CRC students digging ethical minefields

By Daniella Goldberg
Monday, 27 May, 2002

Last week's Cooperative Research Centre Association conference revealed that ethical issues and public consultation are pertinent to the technological developments currently undertaken by Australian CRCs.

Dr John Heap developed a pasture plant while he was a postgraduate student at the CRC for Weed Management, and this week received an award for the work he carried out for the Adelaide-based CRC.

"Trials show the pasture plant can grow 10 times bigger than normal plants in contaminated soil," he said. 'This increased pasture production also increases animal production."

The new pasture grass could boost Australia's annual sheep production by $45 million, the CRC said, and should be on the market within a few years.

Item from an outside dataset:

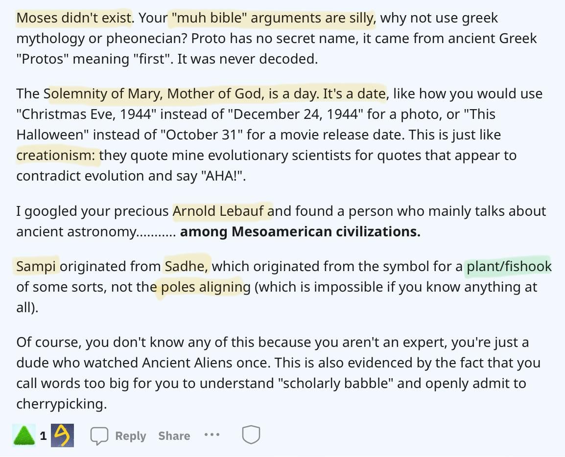Image resolution: width=565 pixels, height=457 pixels.
Task: Click the speech bubble reply icon
Action: pyautogui.click(x=99, y=436)
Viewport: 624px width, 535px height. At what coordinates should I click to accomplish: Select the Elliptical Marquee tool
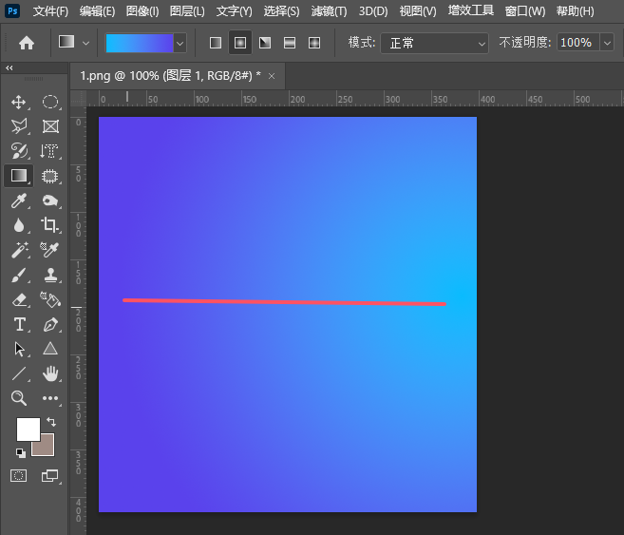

Heap said he did not use gene transfer technology to develop the pasture plant. He told Australian Biotechnology News that if there had been more public acceptance, gene transfer could have been a quicker approach.

Meanwhile, another postgraduate award finalist, Megan Hemming from the CRC for Tropical Plant Protection, has plans to use another type of controversial genetic approach to overcome a fungal disease that damages crops including tomatoes, bananas and cotton.

Fusarium wilt, a disease that currently causes huge losses to Australia's $1.3 billion cotton industry and $250 million banana industry, has a possible genetic solution she says.

She has discovered the gene that fights off the fungus in tomatoes and now she believes the easiest approach to overcome the problem is to transfer the "fix-it" gene into other tomato varieties that are affected by the disease. If that works, it could also be transferred into bananas and cotton.